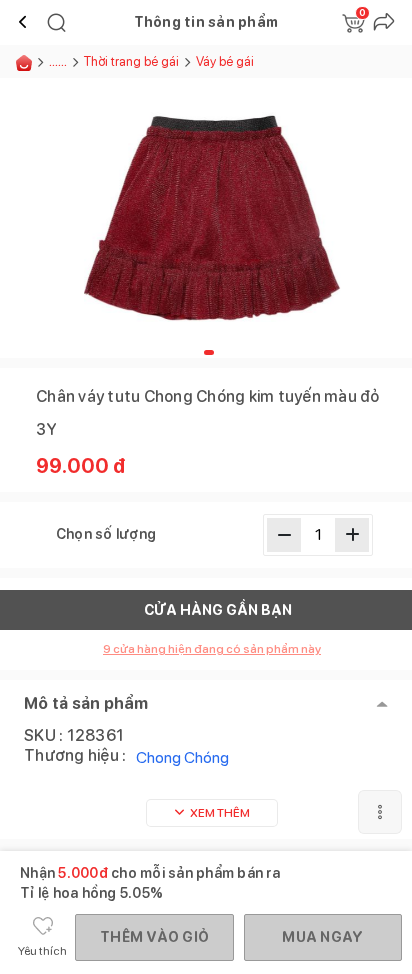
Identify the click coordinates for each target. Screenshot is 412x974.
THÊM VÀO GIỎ (154, 937)
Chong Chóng (182, 757)
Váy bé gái (225, 61)
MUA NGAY (322, 937)
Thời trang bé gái (131, 61)
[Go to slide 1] (209, 352)
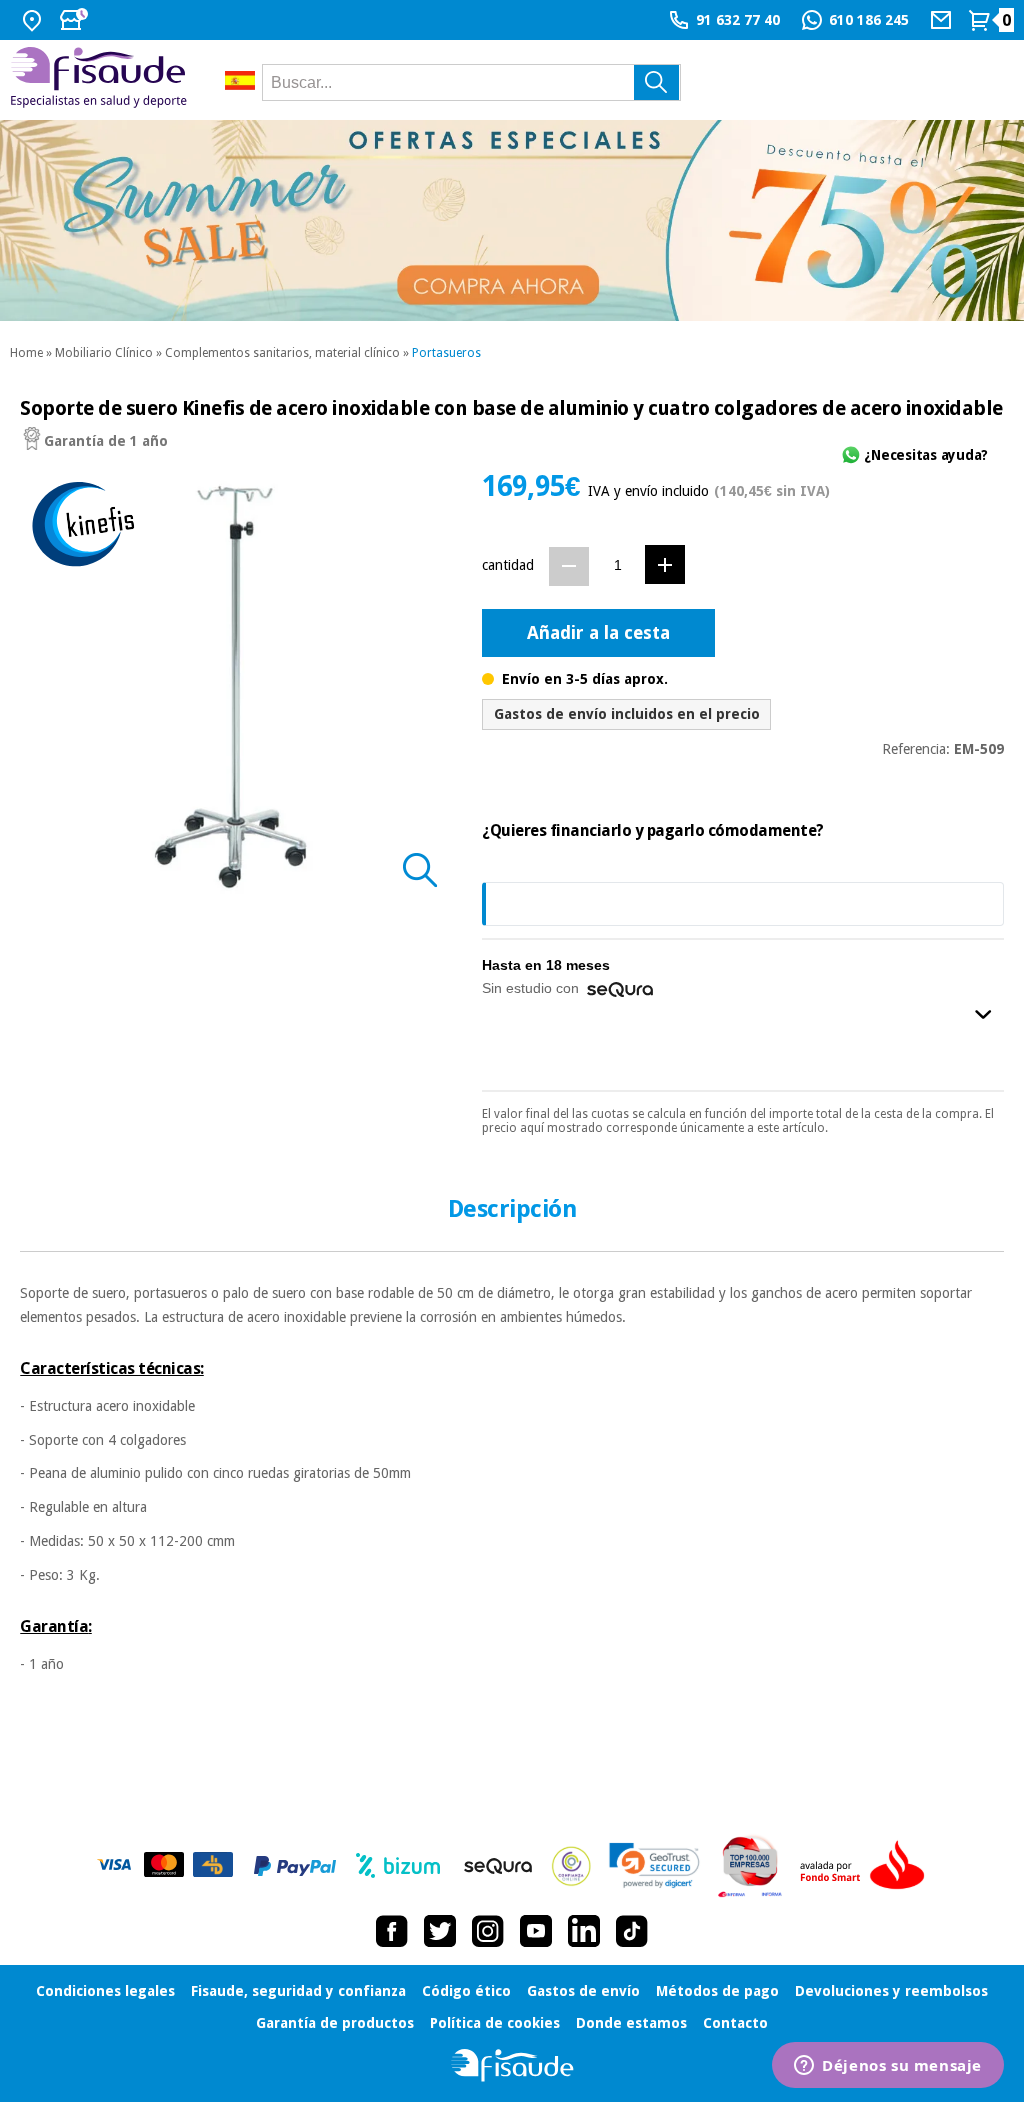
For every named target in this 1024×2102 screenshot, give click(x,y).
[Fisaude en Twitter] (440, 1931)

☆ ☆ ☆ ☆ ☆

- [YOUR INSTRUCTIONS]
Return from the data every line that holds "click".

- [SOLUTION FOR THIS EXERCISE]
Identify the click coordinates for each target. Screenshot is 412x974.
For every named target in this 1024×2102 screenshot, give click(x,y).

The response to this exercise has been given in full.